Tasks and exercises »
a) Reproduce the adoption post from "I was chatting" down to "about core feelings.".
b) Say whether each statement agrees with the adoption post, answering yes or no and quoting the words that decide it: (i) The customer's adopted child came from Korea. (ii) The writer read the poem in a teachers' union magazine. (iii) When the writer decided to start searching, the search began with friends.
c) From the adoption post, list every group of people the writer says "I have spoken with".

When I decide to write my posts, I usually draw on my daily experiences. I find a topic that I know affects all of us in the adoption triad. I read a poem in a Letter Carrier's union magazine once that I find fits everyone. It was about fighting for your beliefs. I remember it saying one group was being attacked, that person did not fight back because it did not concern them. Eventually all groups were attacked and eliminated and only that person was left behind. When he needed someone to stand and fight with him, there was no one left to help him fight. That is why I write. Someone somewhere has to stand up and fight for the rights of everyone.
I was chatting with a customer and another coworker yesterday. We were discussing adoption. The customer had adopted a child from Korea. She is now grown and in college but I found out that she had some problems growing up. As I listened to her story, I tried explaining the adoption connection with those problems. All I heard was that they couldn't understand why that child acted the way she did when she was so beautiful.
When I realized that I wanted to start searching, I began with friends. I was lucky that the friends that I chose along the way in some form or fashion were related to adoption. I guess I never realized that until now. I have spoken with parents who gave children up, with my own parents, with adopted children who had reunited positively and not so positively. We all have something in common. That was our feelings. I am talking about core feelings.

Recorded data »
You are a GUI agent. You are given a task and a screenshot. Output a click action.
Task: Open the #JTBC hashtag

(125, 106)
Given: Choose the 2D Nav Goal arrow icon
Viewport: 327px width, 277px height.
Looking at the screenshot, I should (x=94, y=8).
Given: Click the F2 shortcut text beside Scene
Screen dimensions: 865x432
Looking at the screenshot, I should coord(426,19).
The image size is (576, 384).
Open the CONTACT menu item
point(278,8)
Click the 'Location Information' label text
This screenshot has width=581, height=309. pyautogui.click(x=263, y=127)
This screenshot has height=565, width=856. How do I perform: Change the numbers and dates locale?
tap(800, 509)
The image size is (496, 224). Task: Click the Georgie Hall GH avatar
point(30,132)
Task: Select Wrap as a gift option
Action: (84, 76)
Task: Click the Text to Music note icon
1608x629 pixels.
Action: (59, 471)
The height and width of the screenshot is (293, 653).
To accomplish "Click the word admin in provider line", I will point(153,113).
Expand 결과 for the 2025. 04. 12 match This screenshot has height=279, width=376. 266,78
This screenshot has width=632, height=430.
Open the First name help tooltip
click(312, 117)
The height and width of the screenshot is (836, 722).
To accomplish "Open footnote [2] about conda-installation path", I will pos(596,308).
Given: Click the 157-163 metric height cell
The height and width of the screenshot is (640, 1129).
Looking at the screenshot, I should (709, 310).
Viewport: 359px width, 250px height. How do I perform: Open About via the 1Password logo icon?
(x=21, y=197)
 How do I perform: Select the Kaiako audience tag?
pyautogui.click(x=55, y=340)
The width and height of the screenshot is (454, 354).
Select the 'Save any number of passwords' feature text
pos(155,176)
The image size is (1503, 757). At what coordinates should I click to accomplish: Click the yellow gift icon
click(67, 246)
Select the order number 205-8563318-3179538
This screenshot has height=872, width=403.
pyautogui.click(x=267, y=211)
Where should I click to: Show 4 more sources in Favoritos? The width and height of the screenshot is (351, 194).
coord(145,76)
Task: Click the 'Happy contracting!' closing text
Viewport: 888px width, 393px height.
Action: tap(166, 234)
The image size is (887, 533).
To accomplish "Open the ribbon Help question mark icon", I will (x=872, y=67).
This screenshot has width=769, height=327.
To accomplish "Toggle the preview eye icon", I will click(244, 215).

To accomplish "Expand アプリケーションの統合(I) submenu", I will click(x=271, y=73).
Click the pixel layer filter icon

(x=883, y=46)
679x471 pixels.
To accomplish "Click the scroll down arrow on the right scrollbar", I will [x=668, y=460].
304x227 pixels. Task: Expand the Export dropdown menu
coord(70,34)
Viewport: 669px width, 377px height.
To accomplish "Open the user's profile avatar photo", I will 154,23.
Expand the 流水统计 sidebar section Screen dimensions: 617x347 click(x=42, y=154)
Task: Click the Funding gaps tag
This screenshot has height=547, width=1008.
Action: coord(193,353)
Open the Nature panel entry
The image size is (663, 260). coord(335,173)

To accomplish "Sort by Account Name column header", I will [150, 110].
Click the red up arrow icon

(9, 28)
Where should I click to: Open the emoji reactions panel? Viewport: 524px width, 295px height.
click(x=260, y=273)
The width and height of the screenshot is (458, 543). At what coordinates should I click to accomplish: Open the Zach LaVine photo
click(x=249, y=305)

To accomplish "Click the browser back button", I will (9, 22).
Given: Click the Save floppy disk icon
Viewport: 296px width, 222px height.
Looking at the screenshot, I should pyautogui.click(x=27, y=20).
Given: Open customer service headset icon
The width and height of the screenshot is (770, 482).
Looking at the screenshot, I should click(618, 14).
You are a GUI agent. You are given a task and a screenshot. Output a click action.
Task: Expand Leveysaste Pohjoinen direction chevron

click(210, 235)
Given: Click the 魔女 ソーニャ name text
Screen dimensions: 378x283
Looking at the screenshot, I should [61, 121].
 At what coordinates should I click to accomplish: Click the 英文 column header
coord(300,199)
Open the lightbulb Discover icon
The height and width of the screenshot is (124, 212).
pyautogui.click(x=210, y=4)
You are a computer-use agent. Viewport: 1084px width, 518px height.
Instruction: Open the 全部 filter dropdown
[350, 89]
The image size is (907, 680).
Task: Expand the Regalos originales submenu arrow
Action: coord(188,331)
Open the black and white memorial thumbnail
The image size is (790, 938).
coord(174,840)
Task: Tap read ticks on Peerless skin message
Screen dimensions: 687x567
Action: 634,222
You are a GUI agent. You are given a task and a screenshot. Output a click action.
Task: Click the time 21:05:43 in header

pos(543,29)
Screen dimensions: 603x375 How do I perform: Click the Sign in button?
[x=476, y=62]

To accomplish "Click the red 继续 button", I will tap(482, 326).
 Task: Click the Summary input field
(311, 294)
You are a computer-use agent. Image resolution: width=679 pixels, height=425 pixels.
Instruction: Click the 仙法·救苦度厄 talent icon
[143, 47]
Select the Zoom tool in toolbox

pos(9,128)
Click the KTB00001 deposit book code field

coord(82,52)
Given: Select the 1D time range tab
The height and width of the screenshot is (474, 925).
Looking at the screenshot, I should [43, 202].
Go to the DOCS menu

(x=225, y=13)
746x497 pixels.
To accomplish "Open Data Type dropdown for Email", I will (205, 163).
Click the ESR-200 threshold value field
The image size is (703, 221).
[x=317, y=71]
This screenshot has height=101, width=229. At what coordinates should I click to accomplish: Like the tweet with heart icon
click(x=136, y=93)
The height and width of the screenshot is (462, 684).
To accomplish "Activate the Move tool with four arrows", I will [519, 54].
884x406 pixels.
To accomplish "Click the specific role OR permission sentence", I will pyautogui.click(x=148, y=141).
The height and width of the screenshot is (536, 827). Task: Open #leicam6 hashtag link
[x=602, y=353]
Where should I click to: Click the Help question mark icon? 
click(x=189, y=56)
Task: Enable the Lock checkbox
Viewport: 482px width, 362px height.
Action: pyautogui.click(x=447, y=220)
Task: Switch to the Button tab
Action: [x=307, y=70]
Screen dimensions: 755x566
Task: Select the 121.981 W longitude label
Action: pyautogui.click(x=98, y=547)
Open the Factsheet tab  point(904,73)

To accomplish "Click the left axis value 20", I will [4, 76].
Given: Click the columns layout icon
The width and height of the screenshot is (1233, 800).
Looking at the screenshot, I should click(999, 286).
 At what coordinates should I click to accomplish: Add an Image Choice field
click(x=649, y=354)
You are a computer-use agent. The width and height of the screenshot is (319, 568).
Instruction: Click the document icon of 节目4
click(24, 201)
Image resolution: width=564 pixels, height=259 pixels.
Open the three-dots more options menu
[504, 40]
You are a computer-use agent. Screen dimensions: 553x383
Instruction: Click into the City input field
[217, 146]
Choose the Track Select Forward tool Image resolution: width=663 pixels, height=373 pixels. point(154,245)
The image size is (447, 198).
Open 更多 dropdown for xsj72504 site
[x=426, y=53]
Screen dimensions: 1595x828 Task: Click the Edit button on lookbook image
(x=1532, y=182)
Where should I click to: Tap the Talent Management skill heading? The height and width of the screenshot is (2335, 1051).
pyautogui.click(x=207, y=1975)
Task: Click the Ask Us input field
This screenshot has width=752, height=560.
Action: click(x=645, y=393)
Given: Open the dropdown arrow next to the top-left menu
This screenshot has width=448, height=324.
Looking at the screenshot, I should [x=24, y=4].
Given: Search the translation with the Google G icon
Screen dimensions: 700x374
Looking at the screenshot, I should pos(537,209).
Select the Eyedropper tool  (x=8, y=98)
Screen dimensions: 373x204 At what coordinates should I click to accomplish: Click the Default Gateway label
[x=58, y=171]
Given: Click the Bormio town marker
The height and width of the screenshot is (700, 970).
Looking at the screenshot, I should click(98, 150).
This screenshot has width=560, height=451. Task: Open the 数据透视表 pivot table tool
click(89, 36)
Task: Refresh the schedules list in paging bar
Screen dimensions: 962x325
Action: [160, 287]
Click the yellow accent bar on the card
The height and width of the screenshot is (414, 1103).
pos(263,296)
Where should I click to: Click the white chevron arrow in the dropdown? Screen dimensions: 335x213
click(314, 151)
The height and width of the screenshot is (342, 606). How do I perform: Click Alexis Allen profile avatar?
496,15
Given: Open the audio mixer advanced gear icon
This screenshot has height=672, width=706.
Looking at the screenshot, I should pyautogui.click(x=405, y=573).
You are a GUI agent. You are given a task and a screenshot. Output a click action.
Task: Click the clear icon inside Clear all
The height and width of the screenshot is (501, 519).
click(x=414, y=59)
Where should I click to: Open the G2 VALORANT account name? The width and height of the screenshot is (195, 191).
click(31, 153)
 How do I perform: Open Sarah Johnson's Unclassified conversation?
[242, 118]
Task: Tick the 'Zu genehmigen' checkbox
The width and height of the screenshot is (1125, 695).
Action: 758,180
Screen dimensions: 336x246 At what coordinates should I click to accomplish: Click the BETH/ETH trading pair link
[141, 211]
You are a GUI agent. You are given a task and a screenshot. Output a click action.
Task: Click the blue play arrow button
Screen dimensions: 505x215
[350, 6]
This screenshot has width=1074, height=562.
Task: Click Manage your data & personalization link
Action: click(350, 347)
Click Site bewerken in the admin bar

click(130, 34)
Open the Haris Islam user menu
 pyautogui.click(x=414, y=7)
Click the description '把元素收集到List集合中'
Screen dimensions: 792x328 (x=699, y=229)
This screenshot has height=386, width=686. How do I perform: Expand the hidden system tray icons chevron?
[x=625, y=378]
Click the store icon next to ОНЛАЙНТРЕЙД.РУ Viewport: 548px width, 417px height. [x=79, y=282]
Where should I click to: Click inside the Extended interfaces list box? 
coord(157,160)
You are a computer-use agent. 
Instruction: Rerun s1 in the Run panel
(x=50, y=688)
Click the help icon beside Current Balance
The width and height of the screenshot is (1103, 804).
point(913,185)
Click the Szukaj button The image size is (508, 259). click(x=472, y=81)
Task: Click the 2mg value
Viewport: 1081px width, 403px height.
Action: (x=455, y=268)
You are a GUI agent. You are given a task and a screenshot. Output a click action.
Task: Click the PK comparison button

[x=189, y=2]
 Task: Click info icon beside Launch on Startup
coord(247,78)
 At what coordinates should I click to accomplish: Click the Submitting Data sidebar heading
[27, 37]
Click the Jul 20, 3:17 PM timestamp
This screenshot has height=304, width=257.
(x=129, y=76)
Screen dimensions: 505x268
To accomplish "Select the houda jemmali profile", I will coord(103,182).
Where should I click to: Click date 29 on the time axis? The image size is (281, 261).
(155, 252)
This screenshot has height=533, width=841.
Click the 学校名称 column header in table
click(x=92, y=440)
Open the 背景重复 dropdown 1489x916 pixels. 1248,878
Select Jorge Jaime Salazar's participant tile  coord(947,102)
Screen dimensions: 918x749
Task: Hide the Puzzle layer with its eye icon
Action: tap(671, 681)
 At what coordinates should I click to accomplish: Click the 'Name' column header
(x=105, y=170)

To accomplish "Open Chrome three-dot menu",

Answers to the problems »
a)
I was chatting with a customer and another coworker yesterday. We were discussing adoption. The customer had adopted a child from Korea. She is now grown and in college but I found out that she had some problems growing up. As I listened to her story, I tried explaining the adoption connection with those problems. All I heard was that they couldn't understand why that child acted the way she did when she was so beautiful.
When I realized that I wanted to start searching, I began with friends. I was lucky that the friends that I chose along the way in some form or fashion were related to adoption. I guess I never realized that until now. I have spoken with parents who gave children up, with my own parents, with adopted children who had reunited positively and not so positively. We all have something in common. That was our feelings. I am talking about core feelings.

b)
(i) Yes: "The customer had adopted a child from Korea."
(ii) No: "I read a poem in a Letter Carrier's union magazine once"
(iii) Yes: "When I realized that I wanted to start searching, I began with friends."

c)
- parents who gave children up
- my own parents
- adopted children who had reunited positively and not so positively